Data from a survey of 1,200 enterprise security leaders reveals that an increase in tools and manual reporting combined with control failures are contributing to the success of threats such as ransomware, which costs organizations an average of $1.85 million in recovery, according to Panaseer.
Control failures lead to cybersecurity incidents
Currently, only 36% of security leaders feel very confident in their ability to prove controls were working as intended. This is despite 99% of respondents believing it’s valuable to know that all controls are fully deployed and operating within policy, and cybersecurity control failures are currently being listed as the top emerging risk in the latest Gartner Emerging Risks Monitor Report. Attacks only succeed when they hit systems that haven’t been patched or don’t have security controls monitoring them.
82% of security leaders have been surprised by a security event, incident, or breach that evaded a control(s) thought to be in place. It takes multiple control failures for an attack to be successful. In their experience, the respondents stated that it took an average of five or more control failures for an event, incident or breach to succeed.
The report also confirmed that only 40% of security leaders can confidently understand and remediate underperforming controls and track improvement. 60% of the security leaders lack strong confidence in their ability to continuously measure security controls that mitigate the infiltration, propagation, and exploitation of a successful ransomware attack.
Security teams are grappling to manage a growing number of security tools
The rise in threats and shift to cloud-enabled remote working has increased the number of security tools used by large enterprises. On average, enterprise security teams are grappling to manage 76 discrete security tools, a significant jump from 2019 when the average was 64. An increase in tools can also increase reporting requirements.
According to the report, security teams spend more than half their time (54%) manually producing reports for the Board, regulators and auditors. This is an increase of over a third from 2019 when security teams spent on average 40% of their time manually producing reports. The main tasks involved in manual reporting include: extracting data, moving data, cleaning data, merging data, making calculations and formatting and presenting data.
Databases topped the list of assets into which security teams had least visibility (27%), followed by devices (17%) and then Internet of things (16%).
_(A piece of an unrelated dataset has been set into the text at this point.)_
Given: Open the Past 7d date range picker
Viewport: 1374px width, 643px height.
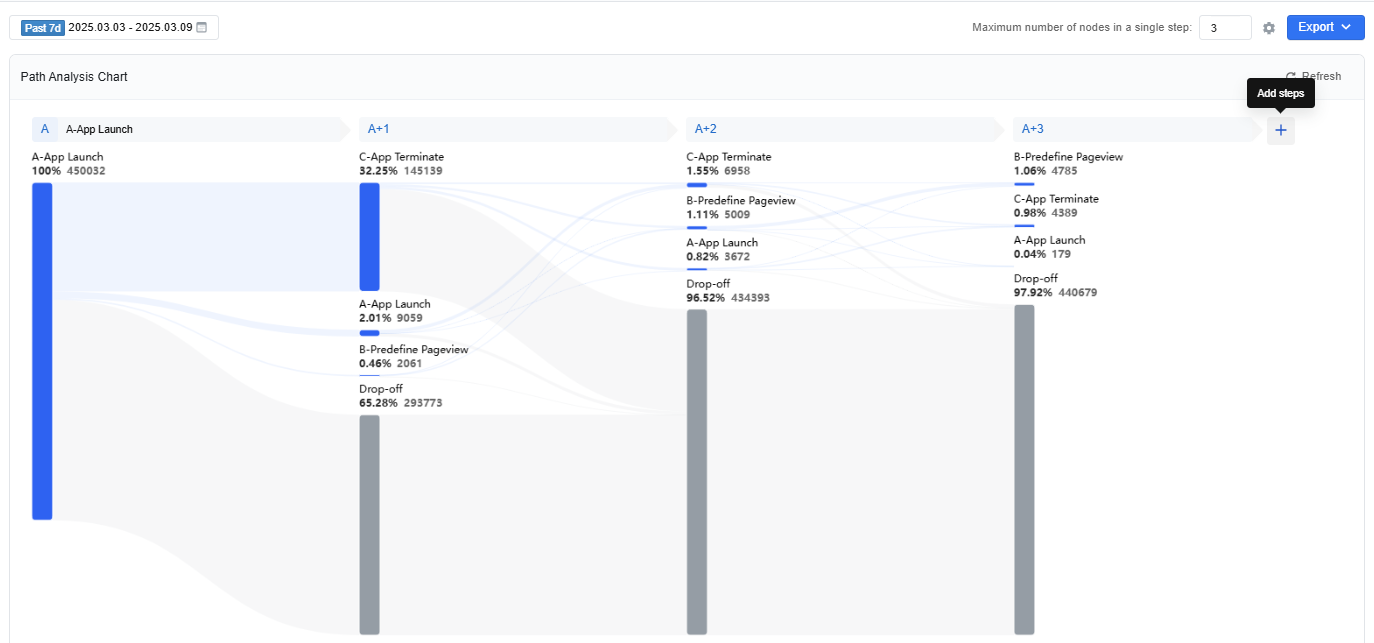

The lack of visibility around databases correlates with a sharp rise in ransomware attacks, which have quadrupled during the pandemic and the National Cyber Security Centre recently cited as “the most immediate danger to UK businesses.”
Jonathan Gill, CEO, Panaseer: “The number of security tools continues to grow to meet the increasing threat and fast-evolving technology landscape. These tools produce vast amounts of data, but unfortunately, the data does not always join together, and this has now become a data science problem.”
“Many organizations try to resolve this with spreadsheets and other in-house solutions that simply increase the reporting and administration burden on precious cybersecurity resources. It’s almost impossible to understand an organization’s assets, the status of controls relating to those assets, and the business context or ownership of the associated vulnerabilities. Most attacks happen despite organizations having invested in controls to defend themselves, but finding those controls were not deployed across all assets as intended.”
When asked what changes they have experienced since the beginning of the pandemic, security leaders cited a 42% increase in unpatched vulnerabilities, and 46% more events, 42% more incidents and 47% increase in breaches.